Another proponent of Natrecor is Dr. Clyde Yancy, director of the heart-failure program at the University of Texas Southwestern Medical Center in Dallas. Yancy and a team of doctors are examining Natrecor in a Scios-sponsored study of nearly 1,000 outpatients to answer questions about frequent use.
Yancy said he has no financial ties to the manufacturer and is interested only in answering medical and scientific questions. He added that the population originally defined for Natrecor might be too narrow. Acute heart failure, also known as decompensated heart failure, the form of the disease for which the drug was approved, may be evident even when patients are not in crisis. The problem is typified by acute shortness of breath.
“There are many patients who remain symptomatic despite being on all the right medications,” Yancy said. “In my judgment they may not have acute decompensated heart failure, but chronic decompensated heart failure,” he said.
While some heart-failure patients benefit from nitroglycerin, diuretics, pacemakers and other implantable devices, transplantation remains another option. Heart transplants, however, are usually out of the question for people older than 60 because these patients are considered too old and often too sick. Yancy believes Natrecor offers a life-sustaining option.
William Morrisey, 72, of Brooklyn, said Natrecor has renewed his strength.
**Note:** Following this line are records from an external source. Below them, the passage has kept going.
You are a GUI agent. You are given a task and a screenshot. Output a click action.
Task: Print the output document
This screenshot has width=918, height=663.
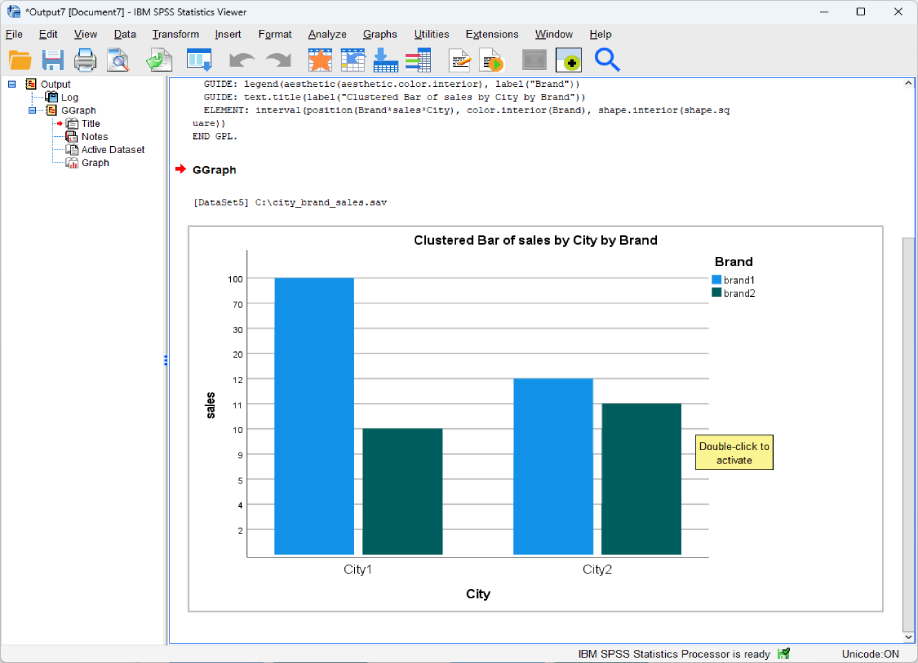(86, 60)
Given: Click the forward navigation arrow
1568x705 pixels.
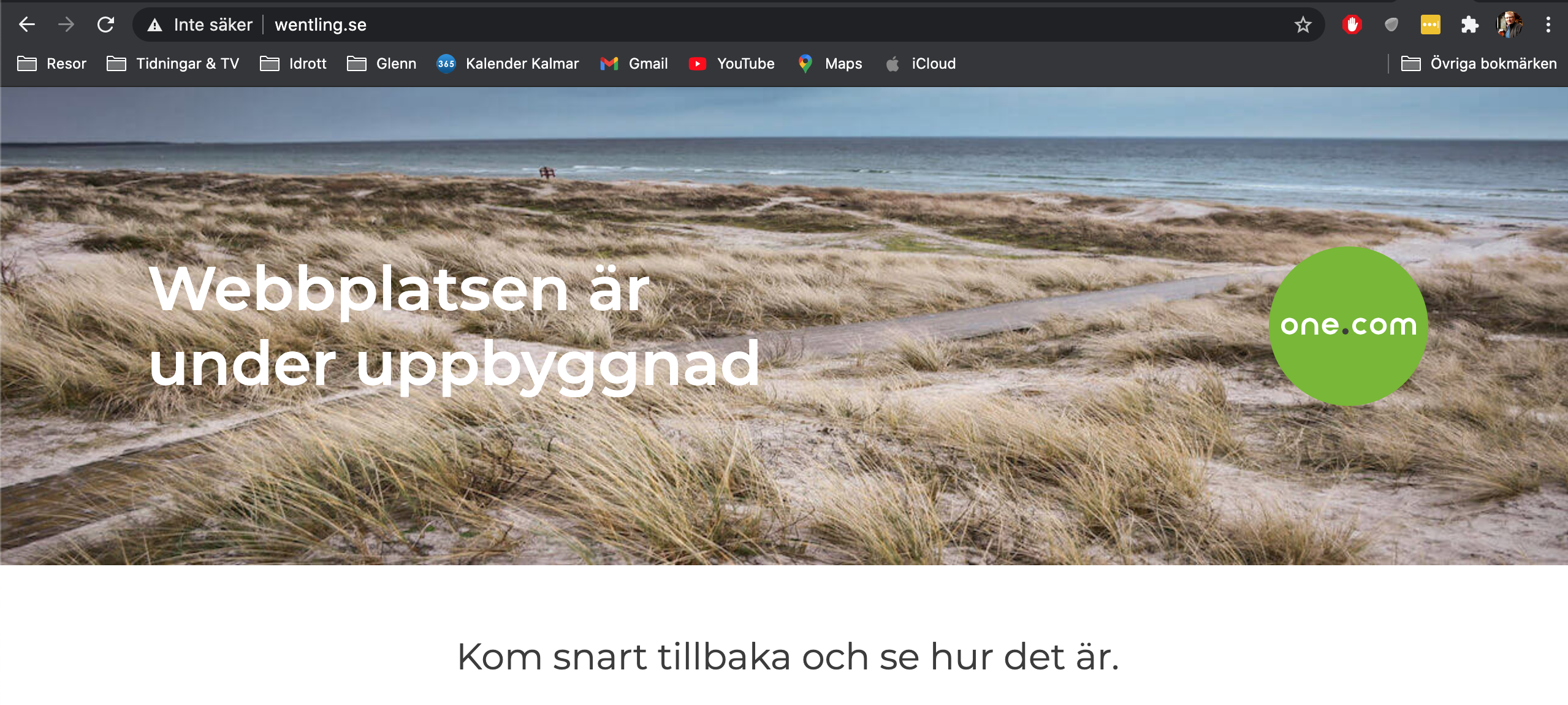Looking at the screenshot, I should [66, 25].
He has a history of heart disease and underwent quintuple bypass surgery more than a decade ago. “Before this [drug] I couldn’t make more than two steps at a time,” the retired machine-parts salesman said about ascending the stairs to his home. “Now I can go up the whole flight of 15 steps. I wouldn’t call it a miracle drug, it doesn’t cure anything it just helps.”
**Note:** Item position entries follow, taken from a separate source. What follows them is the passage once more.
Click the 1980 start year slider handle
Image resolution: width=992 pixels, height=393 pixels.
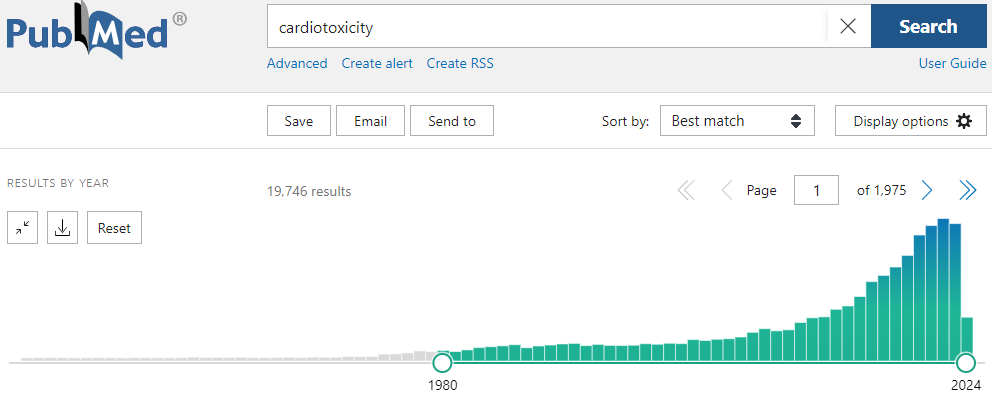(x=442, y=363)
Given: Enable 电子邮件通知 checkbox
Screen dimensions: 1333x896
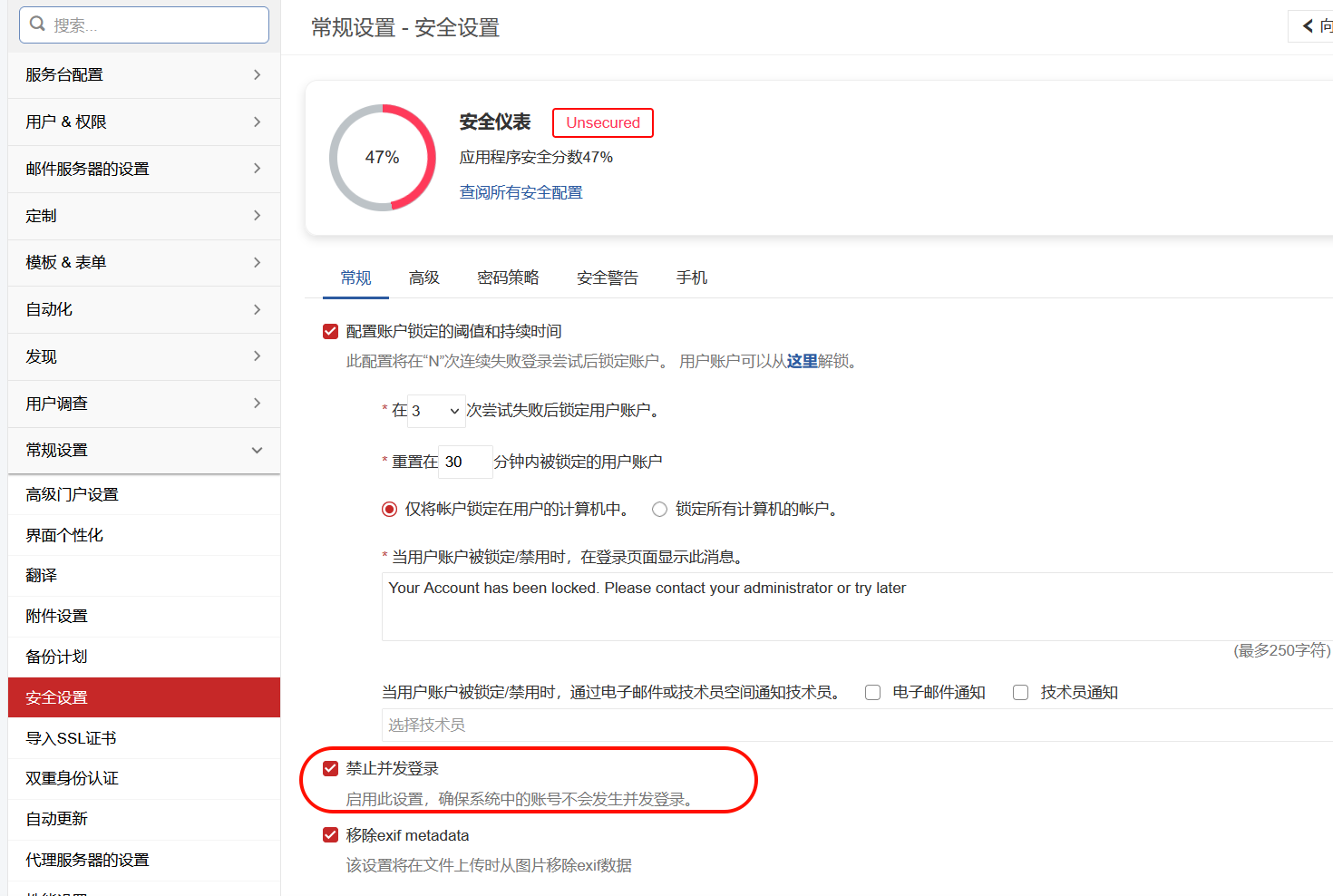Looking at the screenshot, I should coord(872,693).
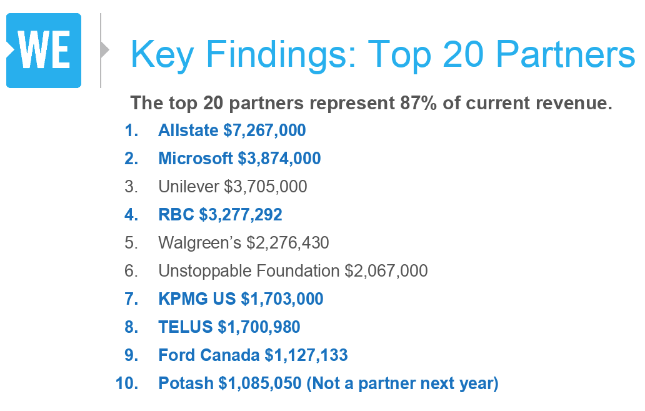This screenshot has width=645, height=411.
Task: Click the 87% of current revenue subtitle
Action: (x=371, y=103)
Doctors opposed to outpatient Natrecor infusions say no one has established how often the drug should be administered or when patients should be weaned. Chiarello, a patient in Stony Brook University Hospital’s heart-failure program, has been weaned from three weekly infusions to one. He hopes to soon be free of the drug.
Heart failure is a growing public health issue, said Dr. Norbert Moskovits of Maimonides Medical Center in Brooklyn. He calls heart failure the No.1 cardiac affliction among people 65 and older. In the disease, an enlarged heart no longer pumps efficiently. An estimated 5 million people are affected nationwide.
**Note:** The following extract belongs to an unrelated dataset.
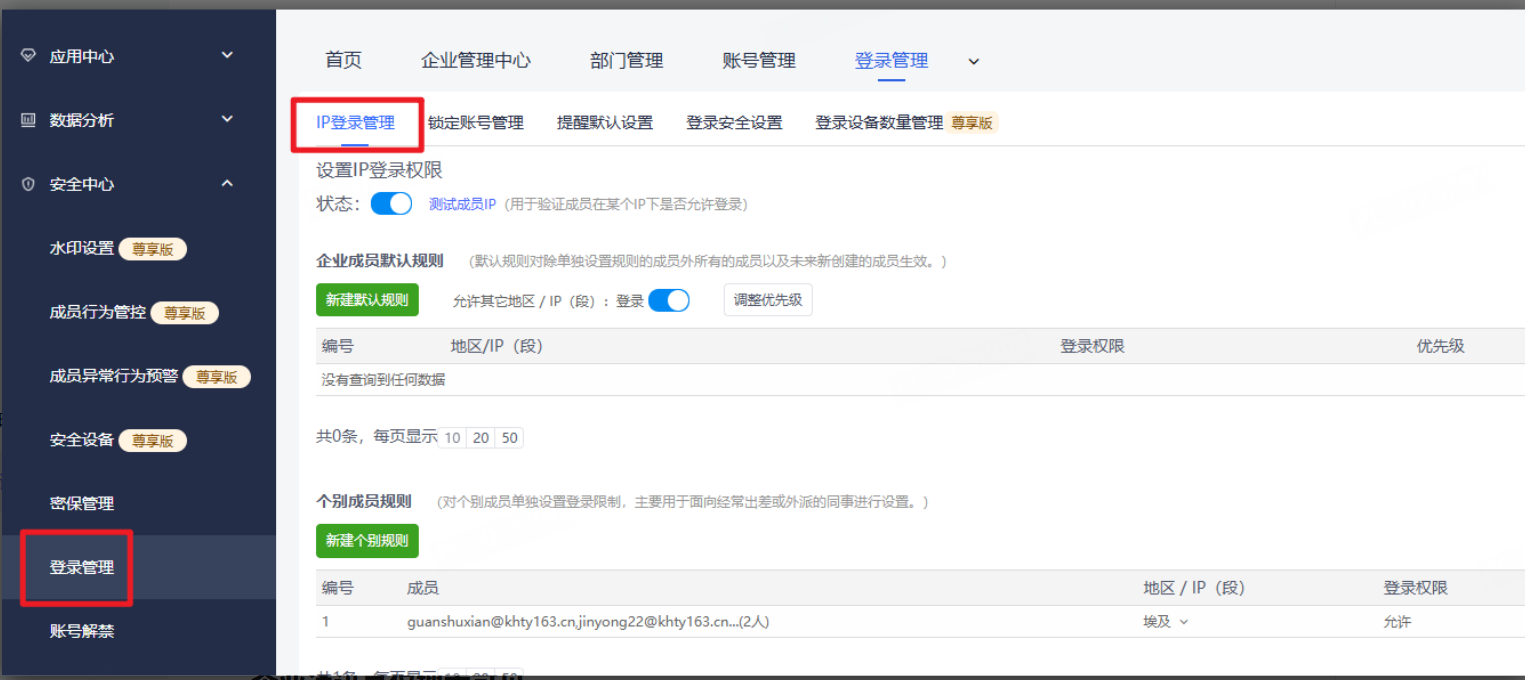Expand the 应用中心 sidebar chevron
Image resolution: width=1525 pixels, height=680 pixels.
pyautogui.click(x=227, y=56)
Dr. Robert Phillips, chairman of medicine at Lenox Hill Hospital in Manhattan, said Sackner-Bernstein’s analyses suggest the need for more research on Natrecor’s safety.
“At this point in time the ethical position that any physician or researcher should take is that the drug should be tested in a randomized placebo-controlled clinical study,” Phillips said. “Even though this study [Sackner-Bernstein’s] raises concerns, if the drug is useful, we need to know this and how to use it most effectively.”